Where are the disruptive start-ups in Web 2.0?

Umair Haque thinks Web 2.0 economics is causing start-ups to focus more on getting acquired than creating real innovation.
Written by Richard MacManus, Contributor

Umair Haque thinks Web 2.0 economics is causing start-ups to focus more on getting acquired than creating real innovation. He wrote:

"What made the Valley cool was it's refusal to think small, and do truly disruptive things. But getting a small change acquisition to essentially extend a Yahoo/Google/etc product line sets incentives for incremental, not disruptive, innovations and models."

The observation is a good one, because of all the current crop of start-ups I can't think of many that have the potential to become the next Google or Yahoo!. Some start-ups are doing technically innovative things - for example Ning's goal is to enable non-developers to create web applications and Flock is attempting to build the next-generation web browser. Both are technically ambitious, however I can't see Ning becoming the next Sun.com or Flock becoming the next Netscape.  

I also don't see many start-ups attempting disruptive things in the non-geek space. I see plenty of events web apps, tons of RSS Aggregators, lots of AJAX-powered office apps. But what about Web 2.0 applications that will tackle things like health, finance, education, government?

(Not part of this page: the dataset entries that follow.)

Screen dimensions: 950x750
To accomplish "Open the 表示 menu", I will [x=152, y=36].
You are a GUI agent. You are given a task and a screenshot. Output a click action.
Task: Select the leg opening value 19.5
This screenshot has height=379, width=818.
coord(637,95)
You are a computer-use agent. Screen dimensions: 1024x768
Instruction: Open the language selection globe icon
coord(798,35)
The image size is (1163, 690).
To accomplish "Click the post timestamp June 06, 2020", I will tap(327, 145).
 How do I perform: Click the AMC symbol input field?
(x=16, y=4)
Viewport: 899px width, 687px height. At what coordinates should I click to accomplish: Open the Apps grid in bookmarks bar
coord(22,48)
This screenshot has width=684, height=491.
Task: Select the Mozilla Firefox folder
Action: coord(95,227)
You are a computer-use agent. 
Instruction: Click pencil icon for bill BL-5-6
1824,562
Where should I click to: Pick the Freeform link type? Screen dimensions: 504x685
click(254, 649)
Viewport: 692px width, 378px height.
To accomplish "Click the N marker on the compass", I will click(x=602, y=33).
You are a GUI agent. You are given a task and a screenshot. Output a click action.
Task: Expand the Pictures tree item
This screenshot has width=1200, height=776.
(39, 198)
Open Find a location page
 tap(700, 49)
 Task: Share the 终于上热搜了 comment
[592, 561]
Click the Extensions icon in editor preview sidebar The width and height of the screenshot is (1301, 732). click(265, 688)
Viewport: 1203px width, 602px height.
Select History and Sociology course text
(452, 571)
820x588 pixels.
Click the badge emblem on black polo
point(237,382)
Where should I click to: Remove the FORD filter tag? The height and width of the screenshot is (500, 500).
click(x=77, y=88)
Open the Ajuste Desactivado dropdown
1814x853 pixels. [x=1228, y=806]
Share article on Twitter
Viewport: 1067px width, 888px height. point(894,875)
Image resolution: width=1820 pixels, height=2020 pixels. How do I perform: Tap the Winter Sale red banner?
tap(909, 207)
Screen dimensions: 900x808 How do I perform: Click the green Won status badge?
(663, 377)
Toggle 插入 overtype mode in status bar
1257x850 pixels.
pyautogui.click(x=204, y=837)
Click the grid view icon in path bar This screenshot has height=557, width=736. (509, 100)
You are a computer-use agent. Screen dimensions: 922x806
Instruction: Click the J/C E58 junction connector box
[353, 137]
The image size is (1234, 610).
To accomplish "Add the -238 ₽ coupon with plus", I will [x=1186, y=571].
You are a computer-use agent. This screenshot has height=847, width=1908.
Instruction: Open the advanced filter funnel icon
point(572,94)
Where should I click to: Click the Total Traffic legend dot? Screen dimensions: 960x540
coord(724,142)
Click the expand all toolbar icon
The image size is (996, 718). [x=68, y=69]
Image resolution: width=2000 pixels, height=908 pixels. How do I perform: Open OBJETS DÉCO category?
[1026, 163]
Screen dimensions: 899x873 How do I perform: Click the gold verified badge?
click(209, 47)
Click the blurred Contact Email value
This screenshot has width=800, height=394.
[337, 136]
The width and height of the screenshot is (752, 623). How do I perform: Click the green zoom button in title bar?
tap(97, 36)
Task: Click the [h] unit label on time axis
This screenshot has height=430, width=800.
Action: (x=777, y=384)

Healthline is the sort of thing I want to see more of. It's a new medical search engine that promises "The Web's Best Health Information at Your Fingertips". Tony Gentile, HealthLine’s VP Product Management, has more information about Healthline on his blog.

If you know of a big-thinking Web 2.0 application or service that is truly disruptive, please share it in the comments. I'd like to explore this much more.